[clang] [Headers][NFC] Deduplicate gpu_match_ between targets via inlining (PR #131141)
Jon Chesterfield via cfe-commits
cfe-commits at lists.llvm.org
Thu Mar 13 08:29:08 PDT 2025
https://github.com/JonChesterfield updated https://github.com/llvm/llvm-project/pull/131141
>From fbeb177a750ca671a9cff9f37f57e58c6900e7fd Mon Sep 17 00:00:00 2001
From: Jon Chesterfield <jonathanchesterfield at gmail.com>
Date: Thu, 13 Mar 2025 13:23:38 +0000
Subject: [PATCH] [Headers][NFC] Deduplicate gpu_match_ between targets via
inlining
---
clang/lib/Headers/amdgpuintrin.h | 44 ++---------------
clang/lib/Headers/gpuintrin.h | 82 +++++++++++++++++++++++++++++++-
clang/lib/Headers/nvptxintrin.h | 48 ++++---------------
3 files changed, 93 insertions(+), 81 deletions(-)
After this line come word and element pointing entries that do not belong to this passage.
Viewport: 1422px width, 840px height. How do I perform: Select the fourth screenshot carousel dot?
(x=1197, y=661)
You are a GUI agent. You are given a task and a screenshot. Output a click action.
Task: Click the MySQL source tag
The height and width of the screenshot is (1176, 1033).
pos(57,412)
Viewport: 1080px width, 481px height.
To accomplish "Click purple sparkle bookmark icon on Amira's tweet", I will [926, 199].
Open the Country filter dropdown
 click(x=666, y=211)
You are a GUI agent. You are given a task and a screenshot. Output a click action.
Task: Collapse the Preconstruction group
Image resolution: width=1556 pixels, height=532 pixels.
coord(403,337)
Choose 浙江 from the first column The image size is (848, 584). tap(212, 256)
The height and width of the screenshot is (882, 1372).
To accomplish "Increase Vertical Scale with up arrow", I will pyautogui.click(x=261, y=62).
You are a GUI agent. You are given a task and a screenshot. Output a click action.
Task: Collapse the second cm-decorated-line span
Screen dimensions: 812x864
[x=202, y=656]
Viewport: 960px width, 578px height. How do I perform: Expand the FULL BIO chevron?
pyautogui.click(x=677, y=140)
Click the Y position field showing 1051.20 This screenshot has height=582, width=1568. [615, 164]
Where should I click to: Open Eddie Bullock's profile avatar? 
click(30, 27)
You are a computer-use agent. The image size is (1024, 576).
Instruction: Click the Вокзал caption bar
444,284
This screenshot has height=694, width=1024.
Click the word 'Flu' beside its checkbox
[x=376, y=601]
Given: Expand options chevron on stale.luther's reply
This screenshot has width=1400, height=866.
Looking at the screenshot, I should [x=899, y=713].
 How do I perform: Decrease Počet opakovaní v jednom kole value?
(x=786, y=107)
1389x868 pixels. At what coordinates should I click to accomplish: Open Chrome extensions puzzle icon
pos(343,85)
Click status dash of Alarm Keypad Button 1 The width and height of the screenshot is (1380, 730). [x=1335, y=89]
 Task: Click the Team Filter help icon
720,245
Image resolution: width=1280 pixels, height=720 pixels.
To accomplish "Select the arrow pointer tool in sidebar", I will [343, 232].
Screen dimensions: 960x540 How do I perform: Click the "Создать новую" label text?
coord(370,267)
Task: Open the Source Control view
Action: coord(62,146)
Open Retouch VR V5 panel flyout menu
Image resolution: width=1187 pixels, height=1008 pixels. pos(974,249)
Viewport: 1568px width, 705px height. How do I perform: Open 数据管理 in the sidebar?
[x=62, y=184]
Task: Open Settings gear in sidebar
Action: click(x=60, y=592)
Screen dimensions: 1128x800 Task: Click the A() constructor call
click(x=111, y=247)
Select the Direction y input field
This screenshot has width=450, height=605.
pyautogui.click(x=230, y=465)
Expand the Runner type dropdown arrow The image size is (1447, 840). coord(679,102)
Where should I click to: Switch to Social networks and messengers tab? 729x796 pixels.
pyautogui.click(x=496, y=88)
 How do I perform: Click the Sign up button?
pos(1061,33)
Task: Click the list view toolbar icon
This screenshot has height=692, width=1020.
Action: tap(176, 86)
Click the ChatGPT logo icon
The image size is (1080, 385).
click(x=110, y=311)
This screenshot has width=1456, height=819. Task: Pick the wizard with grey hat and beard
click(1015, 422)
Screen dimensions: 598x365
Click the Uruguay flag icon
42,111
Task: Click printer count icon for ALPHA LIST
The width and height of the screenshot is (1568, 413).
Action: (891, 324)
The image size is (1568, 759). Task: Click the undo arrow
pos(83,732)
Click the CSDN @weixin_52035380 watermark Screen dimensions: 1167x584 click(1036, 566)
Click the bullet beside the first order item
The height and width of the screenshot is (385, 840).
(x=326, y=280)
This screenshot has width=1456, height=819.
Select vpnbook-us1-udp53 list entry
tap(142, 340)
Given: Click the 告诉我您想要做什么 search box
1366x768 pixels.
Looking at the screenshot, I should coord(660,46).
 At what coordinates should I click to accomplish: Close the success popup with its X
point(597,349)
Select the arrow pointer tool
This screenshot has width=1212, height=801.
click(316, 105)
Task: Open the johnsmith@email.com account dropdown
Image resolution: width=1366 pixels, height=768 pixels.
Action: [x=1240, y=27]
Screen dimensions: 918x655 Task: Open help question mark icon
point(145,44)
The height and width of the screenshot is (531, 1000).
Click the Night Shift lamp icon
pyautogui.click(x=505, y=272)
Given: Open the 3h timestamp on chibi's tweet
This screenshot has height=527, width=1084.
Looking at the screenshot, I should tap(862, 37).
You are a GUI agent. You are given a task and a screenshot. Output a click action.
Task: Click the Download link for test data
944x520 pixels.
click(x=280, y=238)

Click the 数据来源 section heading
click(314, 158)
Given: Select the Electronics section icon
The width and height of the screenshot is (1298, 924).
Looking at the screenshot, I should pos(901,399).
diff --git a/clang/lib/Headers/amdgpuintrin.h b/clang/lib/Headers/amdgpuintrin.h
index 56748f6c3e818..f7fb8e2814180 100644
--- a/clang/lib/Headers/amdgpuintrin.h
+++ b/clang/lib/Headers/amdgpuintrin.h
@@ -30,10 +30,6 @@ _Pragma("omp begin declare variant match(device = {arch(amdgcn)})");
// Attribute to declare a function as a kernel.
#define __gpu_kernel __attribute__((amdgpu_kernel, visibility("protected")))
-// Defined in gpuintrin.h, used later in this file.
-_DEFAULT_FN_ATTRS static __inline__ uint64_t
-__gpu_read_first_lane_u64(uint64_t __lane_mask, uint64_t __x);
-
// Returns the number of workgroups in the 'x' dimension of the grid.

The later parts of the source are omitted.